By Nick McCarvel

PROVIDENCE – Twenty years after they captured Team USA’s most recent World Championship gold medal on the tumbling scene, the men of the 1996 team were back together – for the first time.

With the USA Gymnastics Championships in the Northeast for the first time, Rayshine Harris, Roger Walker, Brad Davis and Rashaan Sampson decided it was about time to meet up again.

“Twenty years later, it all came together,” said a smiling Sampson.

Daniel Aldea, a member of the 1994 gold medal winning was invited to join, as well.

“We are reminiscing,” Walker said, laughing. “A lot.”

The 1990s was a time when the U.S. men were the best of the best on the international scene: Their gold in 1996 was part of a slew of medals, including team silver in 1990, gold in 1992 and 1994, and silver again in 1998. Harris and Sampson were a part of the 1994 team along with Aldea, as well.

“The U.S. men’s tumbling team in the 1990s was dominant,” said Davis.

None of the men have gone far from the sport since, with Walker, Davis and Harris working as full-time coaches, Walker and Davis with competitors in Providence this weekend. Sampson now works for the Department of Justice and Aldea is an accountant.

In the 1980s, they were inner-city kids in Newark, N.J., who were “tumbling in the streets,” they said. But after being pulled into Dave Green’s Flip City Gymnastics program, they became world-class athletes and found success beyond the gym thereafter.

“There was a group before us that won world medals, as well,” said Walker. “There was a long history with inner-city kids doing well in tumbling.”

Their trip to Providence has proved one thing to them: Tumbling has changed – a lot.

“With trampoline going to the Olympics, people started to gravitate towards it more,” Walker said.

“Bottom line, we were all tumblers,” added Davis. “With the Olympics, things flip-flopped a little… trampoline got bigger.”

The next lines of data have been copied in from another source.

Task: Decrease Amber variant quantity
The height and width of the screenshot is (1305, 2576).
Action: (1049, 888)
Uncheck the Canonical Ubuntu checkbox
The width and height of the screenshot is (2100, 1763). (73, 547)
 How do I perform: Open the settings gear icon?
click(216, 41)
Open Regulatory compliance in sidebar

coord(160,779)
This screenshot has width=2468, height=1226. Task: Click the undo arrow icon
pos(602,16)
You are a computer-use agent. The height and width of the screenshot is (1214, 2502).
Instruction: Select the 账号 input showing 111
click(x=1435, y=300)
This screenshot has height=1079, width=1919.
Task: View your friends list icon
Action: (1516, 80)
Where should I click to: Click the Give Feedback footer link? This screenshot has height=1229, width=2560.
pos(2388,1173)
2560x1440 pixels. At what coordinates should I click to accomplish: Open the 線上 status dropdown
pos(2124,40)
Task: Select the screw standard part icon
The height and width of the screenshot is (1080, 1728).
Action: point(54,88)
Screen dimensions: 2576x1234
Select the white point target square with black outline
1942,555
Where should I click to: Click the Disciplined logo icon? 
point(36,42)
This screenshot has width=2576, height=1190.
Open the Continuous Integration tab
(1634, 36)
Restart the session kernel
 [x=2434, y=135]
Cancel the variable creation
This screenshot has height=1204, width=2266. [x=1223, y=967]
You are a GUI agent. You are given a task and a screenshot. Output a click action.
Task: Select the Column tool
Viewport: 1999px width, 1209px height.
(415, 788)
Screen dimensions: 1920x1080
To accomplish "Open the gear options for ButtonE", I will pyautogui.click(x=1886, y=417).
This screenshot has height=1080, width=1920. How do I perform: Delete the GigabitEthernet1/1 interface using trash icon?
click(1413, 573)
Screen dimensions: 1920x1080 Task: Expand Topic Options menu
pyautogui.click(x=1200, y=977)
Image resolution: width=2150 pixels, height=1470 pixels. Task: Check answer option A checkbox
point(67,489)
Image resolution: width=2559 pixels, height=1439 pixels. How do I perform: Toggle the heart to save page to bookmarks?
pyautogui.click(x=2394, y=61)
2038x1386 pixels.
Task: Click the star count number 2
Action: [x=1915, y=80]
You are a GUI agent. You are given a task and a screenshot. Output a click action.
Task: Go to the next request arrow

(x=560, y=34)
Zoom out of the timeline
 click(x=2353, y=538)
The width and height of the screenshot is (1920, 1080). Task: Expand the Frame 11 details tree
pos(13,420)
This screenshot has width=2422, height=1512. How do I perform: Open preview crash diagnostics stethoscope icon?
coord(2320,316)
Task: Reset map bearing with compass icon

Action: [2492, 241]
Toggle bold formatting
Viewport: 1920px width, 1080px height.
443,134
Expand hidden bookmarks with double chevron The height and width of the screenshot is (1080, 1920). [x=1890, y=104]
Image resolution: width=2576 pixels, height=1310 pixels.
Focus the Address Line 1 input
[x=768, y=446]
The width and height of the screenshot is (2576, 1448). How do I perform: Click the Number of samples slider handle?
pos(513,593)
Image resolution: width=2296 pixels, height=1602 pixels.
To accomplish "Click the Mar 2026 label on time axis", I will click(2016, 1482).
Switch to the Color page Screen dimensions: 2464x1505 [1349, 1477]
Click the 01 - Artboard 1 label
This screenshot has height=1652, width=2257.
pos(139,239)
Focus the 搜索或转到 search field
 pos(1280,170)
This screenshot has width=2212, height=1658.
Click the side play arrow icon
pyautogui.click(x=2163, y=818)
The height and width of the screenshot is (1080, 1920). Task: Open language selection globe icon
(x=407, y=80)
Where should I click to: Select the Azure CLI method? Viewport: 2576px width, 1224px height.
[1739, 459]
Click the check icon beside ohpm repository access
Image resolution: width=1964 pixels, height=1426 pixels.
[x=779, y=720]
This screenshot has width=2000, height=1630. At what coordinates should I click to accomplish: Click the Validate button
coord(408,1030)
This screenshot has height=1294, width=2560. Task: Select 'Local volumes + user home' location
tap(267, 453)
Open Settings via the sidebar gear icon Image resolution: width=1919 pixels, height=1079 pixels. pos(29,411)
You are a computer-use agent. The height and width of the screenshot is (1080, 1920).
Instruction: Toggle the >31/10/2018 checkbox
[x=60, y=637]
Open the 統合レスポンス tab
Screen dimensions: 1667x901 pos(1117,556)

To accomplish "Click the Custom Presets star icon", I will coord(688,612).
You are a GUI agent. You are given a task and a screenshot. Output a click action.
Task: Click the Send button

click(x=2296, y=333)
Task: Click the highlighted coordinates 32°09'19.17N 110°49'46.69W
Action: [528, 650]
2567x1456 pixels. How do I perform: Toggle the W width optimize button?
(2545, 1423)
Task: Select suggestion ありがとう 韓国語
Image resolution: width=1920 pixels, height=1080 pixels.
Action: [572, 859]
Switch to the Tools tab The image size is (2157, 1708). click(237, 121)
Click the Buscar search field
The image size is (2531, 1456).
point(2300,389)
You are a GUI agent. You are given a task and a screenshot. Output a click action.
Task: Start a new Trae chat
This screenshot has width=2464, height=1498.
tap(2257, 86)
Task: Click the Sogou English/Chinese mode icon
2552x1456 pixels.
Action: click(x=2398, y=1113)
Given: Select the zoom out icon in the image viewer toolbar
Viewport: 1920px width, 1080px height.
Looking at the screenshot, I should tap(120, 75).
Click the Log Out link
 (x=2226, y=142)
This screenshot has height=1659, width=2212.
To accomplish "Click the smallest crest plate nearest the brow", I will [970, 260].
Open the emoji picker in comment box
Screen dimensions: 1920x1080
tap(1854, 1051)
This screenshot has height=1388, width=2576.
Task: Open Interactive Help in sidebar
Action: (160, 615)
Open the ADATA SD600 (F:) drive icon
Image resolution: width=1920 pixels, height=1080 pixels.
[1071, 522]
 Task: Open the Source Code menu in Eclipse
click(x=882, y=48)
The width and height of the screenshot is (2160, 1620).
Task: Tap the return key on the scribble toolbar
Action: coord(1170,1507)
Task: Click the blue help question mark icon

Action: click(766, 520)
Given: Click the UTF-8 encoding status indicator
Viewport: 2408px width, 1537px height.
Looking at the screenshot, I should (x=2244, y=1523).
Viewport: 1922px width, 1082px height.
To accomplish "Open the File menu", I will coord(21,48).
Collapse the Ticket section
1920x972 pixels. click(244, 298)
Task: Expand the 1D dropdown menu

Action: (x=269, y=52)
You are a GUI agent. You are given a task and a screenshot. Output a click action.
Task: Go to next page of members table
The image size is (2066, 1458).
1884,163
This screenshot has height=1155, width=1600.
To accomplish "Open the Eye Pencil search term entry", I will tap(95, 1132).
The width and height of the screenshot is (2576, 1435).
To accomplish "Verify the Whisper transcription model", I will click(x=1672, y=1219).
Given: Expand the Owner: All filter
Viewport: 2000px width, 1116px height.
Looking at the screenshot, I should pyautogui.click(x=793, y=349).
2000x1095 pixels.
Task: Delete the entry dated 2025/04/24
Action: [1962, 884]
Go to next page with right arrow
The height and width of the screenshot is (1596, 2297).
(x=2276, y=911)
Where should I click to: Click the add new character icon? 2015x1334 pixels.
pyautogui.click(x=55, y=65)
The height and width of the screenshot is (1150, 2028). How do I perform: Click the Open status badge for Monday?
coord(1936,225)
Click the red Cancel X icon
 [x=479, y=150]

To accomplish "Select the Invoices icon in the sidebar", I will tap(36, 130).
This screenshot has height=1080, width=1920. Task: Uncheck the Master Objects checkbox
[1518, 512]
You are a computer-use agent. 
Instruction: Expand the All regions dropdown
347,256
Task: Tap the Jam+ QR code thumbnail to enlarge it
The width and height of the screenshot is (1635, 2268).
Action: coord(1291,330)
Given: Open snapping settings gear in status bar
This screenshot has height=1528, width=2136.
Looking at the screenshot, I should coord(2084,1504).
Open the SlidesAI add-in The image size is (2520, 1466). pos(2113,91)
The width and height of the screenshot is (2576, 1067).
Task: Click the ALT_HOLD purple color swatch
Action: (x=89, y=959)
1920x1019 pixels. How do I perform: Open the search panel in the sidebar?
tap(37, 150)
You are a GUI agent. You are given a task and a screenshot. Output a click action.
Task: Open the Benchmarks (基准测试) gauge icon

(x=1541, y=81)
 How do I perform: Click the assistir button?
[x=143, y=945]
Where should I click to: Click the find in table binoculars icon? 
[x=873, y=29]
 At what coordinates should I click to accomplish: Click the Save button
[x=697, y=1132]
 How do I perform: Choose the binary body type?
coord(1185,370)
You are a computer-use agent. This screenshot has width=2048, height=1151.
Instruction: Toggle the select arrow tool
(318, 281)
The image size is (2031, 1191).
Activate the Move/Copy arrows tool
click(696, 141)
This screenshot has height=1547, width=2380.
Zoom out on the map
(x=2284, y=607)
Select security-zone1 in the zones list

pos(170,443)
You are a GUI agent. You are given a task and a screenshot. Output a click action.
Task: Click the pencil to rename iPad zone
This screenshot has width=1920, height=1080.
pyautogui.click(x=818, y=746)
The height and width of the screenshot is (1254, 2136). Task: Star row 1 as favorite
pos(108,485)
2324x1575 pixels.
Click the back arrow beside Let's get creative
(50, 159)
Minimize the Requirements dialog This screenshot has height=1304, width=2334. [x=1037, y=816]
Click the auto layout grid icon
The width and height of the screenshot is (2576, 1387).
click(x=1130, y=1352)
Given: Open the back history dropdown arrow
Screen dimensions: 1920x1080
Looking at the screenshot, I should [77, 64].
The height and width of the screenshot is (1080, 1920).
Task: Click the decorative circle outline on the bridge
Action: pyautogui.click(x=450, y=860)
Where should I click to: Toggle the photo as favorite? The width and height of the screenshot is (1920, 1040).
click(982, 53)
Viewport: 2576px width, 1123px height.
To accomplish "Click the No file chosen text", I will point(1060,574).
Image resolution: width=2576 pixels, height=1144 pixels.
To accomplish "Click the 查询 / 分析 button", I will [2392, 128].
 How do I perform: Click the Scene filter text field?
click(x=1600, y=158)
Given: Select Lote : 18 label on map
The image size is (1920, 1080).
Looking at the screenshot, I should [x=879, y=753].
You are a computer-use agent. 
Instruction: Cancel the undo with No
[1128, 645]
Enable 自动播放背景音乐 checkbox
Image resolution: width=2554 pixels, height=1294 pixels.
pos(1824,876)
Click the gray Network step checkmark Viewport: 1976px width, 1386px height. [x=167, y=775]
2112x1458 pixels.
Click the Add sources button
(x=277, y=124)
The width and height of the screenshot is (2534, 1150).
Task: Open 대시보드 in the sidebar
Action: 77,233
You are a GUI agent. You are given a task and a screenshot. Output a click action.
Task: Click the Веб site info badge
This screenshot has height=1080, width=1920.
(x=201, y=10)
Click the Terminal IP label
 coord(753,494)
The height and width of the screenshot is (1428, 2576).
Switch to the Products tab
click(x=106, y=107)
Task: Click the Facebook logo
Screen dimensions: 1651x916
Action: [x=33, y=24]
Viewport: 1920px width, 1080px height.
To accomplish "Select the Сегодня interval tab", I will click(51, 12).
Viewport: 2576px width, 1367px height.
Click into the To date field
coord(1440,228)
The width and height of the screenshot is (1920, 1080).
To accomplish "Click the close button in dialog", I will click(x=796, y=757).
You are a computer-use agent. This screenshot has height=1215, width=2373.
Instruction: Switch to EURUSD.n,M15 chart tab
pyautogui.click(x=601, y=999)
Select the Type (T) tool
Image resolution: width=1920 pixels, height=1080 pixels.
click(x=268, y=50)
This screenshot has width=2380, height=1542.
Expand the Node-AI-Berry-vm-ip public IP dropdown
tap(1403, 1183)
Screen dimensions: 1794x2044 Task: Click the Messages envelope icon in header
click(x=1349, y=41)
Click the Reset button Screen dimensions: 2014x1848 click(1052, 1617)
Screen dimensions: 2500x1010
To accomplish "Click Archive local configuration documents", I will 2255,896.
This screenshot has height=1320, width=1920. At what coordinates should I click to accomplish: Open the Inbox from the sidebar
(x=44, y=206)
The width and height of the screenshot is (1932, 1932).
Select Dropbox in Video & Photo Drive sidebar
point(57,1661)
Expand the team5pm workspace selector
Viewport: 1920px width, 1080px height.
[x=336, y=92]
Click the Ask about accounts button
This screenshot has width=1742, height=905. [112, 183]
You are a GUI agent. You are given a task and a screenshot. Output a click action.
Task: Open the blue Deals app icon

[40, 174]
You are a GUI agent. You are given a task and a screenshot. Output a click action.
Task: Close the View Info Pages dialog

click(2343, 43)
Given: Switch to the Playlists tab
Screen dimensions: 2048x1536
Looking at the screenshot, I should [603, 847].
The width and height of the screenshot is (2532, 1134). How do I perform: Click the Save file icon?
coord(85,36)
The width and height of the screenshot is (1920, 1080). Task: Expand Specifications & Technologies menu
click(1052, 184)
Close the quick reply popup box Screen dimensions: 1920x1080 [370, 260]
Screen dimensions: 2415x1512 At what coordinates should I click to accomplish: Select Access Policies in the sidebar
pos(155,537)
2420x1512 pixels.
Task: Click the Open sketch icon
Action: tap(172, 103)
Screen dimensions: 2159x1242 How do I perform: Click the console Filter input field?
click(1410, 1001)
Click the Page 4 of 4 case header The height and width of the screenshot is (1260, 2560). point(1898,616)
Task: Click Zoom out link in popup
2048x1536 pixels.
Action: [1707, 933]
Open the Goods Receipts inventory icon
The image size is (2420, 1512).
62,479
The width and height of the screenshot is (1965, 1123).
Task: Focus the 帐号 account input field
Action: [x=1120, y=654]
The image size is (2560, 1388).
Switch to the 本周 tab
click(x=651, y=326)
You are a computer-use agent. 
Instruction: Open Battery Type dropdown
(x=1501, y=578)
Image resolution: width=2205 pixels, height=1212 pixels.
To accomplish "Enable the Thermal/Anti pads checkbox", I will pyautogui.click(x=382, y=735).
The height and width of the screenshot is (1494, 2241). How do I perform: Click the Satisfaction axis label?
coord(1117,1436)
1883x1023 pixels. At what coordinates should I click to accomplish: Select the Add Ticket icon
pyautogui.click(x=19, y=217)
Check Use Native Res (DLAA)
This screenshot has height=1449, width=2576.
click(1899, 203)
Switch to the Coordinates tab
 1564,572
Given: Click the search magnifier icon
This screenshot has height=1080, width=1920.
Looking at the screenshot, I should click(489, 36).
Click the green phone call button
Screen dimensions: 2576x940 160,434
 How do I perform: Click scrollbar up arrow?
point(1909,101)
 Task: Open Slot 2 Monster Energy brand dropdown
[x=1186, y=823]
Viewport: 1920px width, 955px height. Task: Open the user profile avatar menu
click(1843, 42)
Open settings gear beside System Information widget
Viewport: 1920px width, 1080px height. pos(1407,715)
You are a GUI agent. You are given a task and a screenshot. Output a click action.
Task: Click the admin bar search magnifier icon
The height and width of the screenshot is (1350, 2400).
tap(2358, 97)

The banter was in full swing, however, the men having stayed in touch with one another these 20 years even though they haven’t all gotten together at once. They remembered attending the closing ceremony of the Atlanta Olympics together before heading to their World Championships in Vancouver.

Coach Green, who the men lovingly call “stealth,” was in attendance in Providence, as well.

“These are my brothers,” Rogers said. “I know all their children from the time they were born.”